Contra David, there is nothing hypocritical about Scott Brown taking advantage of the current health care law while trying to repeal it.
I would love to see the home interest mortgage deduction removed from the tax code. It’s bad policy. Until the deduction is removed, though, I intend to take full advantage of it. I continue to take the deduction because laws are meaningful as they require collective action and create collective benefits. My taking the deduction while others don’t would be a heroic act of insignificance.
Here’s another example: how many Democratic candidates (incumbent or otherwise) who seek the repeal of the Bush tax cuts sent in a check for the extra they would be paying if the pre-Bush rates were in effect today? Zero. Are they hypocrites? Of course not.
The real problem with Scott Brown is his lack of empathy. The real question is not why is his daughter taking advantage of one of the law’s benefits, but what would he do if he were successful in repealing the benefit? You’ve seen his tax returns. He’d either pay to insure her or he’d be there as a resource in the unlikely event that she needed expensive medical care. (She’s 23 and demographically not likely to incur much in the way of medical expense. Not insuring her is a reasonable bet.) No significant skin off his barn-coat-covered back.
Not everyone in such a comfortable position. That makes Scott Brown callous, not hypocritical.
Sean,
I can see the point you are trying to make here, and lord knows David needs no help defending himself or his arguments, but I think you’re half wrong and half right here. You’re certainly right on Brown’s lack of empathy — a fact that is underscored every time he talks about his Dickensian upbringing and then turns around and votes against an unemployment insurance extension.
However, with respect to the hypocrisy point, I think you’re wrong. Your examples about the mortgage interest deduction and the Bush tax cuts aren’t a particularly good comparison as you formulate them. In your examples, you seem to be suggesting that the taxpayer or the home owner may, as a policy matter, think the tax cuts are a bad idea or the interest deduction is a bad idea, but that the taxpayer or the home owner takes advantage of those policies nonetheless.
The dimension you’re missing is the loud, proud, chest-thumping, throat-clearing advocacy at work in Brown’s case. What makes Brown a hypocrite isn’t the mere fact that he’s against the Affordable Care Act, and he subsequently takes advantage of some provision of it, but rather the volume and the rigor with which he opposed it, followed by the fact that he then takes advantage of it.
He wasn’t a guy who quietly opposed the ACA on policy grounds and then quiescently went about his business. This is a guy who erected an entire late-stage campaign about being the “41st vote against the ACA.”
To me, this is a qualitative difference that vindicates David’s hypocrisy argument.
He was really, really, really insistent?
How many reallys make you a hypocrite? I’m pretty sure that there a ton of top-bracket earners in the Democratic House caucus who railed against extension of the Bush tax cuts on the wealthy. Were they only one-really insistent?
Let’s put it another way. One of the things that made Ted Kennedy and makes John Kerry admirable was/is their continued willingness to vote against their own self-interest on matters of taxing the wealthy. Scott Brown’s family receives, as is his right as someone governed by the duly enacted laws of our country, a benefit. He’s willing to see that benefit revoked, contrary to his clear self-interest.
The hypocrite attack makes for some cute buzz, but it’s fundamentally unsound.

* REQUIRED TASKS:
1. In the exchange about Scott Brown, what did his late-stage campaign present him as?
2. Repeat the stretch of the exchange about Scott Brown from "He was really, really, really" through "it’s fundamentally unsound." word for word.

* SUPPLIED DATA:
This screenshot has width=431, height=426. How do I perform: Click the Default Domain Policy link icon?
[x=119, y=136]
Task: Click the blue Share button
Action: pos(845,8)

* EXERCISE SOLUTIONS:
1. As the "41st vote against the ACA."

2.
He was really, really, really insistent?
How many reallys make you a hypocrite? I’m pretty sure that there a ton of top-bracket earners in the Democratic House caucus who railed against extension of the Bush tax cuts on the wealthy. Were they only one-really insistent?
Let’s put it another way. One of the things that made Ted Kennedy and makes John Kerry admirable was/is their continued willingness to vote against their own self-interest on matters of taxing the wealthy. Scott Brown’s family receives, as is his right as someone governed by the duly enacted laws of our country, a benefit. He’s willing to see that benefit revoked, contrary to his clear self-interest.
The hypocrite attack makes for some cute buzz, but it’s fundamentally unsound.